The bill proposes to double spending on the National Science Foundation over time, to support regional technology “hubs” through a competitive process involving researchers and industry, to increase spending on the National Institute of Standards and Technology and its manufacturing-based programs, and to increase R&D through the Department of Energy.
Like the original Endless Frontier Act, the spending in this portion of the bill would focus on advanced energy and industrial efficiency technologies; artificial intelligence and machine learning; advanced manufacturing; cybersecurity; biotechnology; high-performance computing; advanced materials; and quantum information science.
Regional technology “hub” proposals are already being written in Wisconsin, with topic areas that touch on food, water, energy resiliency, manufacturing and generally making better use of resources. In short, the topic areas envisioned by the CHIPS and Science Act are a pretty good match with Wisconsin’s traditional economic sectors.
The hub proposals are being submitted through NSF, which has made it clear that proposals that fail to involve industry or to broadly address job creation may not make the cut.

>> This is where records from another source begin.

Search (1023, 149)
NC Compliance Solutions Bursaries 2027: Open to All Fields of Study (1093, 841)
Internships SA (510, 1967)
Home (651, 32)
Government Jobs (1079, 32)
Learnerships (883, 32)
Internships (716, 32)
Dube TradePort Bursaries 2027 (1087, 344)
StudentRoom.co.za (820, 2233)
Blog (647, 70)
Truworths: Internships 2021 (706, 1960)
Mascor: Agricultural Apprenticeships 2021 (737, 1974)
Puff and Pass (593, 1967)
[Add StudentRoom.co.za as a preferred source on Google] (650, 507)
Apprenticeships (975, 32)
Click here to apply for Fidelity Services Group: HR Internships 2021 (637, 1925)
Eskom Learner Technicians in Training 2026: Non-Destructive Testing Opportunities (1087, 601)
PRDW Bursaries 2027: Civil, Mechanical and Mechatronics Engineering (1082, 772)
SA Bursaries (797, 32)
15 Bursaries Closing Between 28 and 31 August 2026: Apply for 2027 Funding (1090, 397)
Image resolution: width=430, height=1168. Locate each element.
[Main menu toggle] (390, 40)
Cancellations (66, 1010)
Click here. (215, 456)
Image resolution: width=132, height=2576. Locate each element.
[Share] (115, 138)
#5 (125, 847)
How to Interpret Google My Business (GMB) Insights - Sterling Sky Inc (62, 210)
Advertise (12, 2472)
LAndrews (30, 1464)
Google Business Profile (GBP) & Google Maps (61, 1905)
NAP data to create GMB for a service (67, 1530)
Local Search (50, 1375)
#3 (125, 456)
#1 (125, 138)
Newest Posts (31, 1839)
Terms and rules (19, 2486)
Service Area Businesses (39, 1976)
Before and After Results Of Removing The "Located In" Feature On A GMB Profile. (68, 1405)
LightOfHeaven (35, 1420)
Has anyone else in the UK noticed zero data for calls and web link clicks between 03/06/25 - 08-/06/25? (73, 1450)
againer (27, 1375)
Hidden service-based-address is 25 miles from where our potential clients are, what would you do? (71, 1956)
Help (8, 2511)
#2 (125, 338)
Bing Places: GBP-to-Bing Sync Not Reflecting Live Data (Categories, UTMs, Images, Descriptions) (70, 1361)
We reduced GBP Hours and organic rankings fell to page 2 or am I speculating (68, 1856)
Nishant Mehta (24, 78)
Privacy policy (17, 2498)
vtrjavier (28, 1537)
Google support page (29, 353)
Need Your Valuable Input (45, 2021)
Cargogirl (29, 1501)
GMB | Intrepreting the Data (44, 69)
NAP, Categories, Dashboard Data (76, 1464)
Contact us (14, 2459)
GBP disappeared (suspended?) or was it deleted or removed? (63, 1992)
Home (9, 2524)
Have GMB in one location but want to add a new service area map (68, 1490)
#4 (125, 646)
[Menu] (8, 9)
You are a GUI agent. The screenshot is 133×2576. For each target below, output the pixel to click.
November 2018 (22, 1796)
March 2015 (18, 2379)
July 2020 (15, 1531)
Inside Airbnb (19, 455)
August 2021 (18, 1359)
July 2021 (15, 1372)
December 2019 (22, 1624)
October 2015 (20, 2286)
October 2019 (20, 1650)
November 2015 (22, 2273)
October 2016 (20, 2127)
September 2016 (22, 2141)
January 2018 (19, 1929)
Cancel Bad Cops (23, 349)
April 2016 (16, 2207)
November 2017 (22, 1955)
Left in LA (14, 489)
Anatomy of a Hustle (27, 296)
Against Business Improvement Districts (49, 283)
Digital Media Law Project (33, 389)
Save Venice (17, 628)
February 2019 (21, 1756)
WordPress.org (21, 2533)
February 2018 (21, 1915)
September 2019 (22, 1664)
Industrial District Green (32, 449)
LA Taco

The process set into motion by the CHIPS and Science Act will take years to unfold, although the competition for semiconductor production will begin sooner than later. Major chip makers such as Intel, GlobalFoundries, Taiwan Semiconductor Manufacturing and Samsung have signaled they may apply. If so, Wisconsin could again find itself on a short list for landing a chipmaking facility.
Over time, it will also be worth watching to see how the rest of the bill compels Wisconsin researchers, industry and others to work together.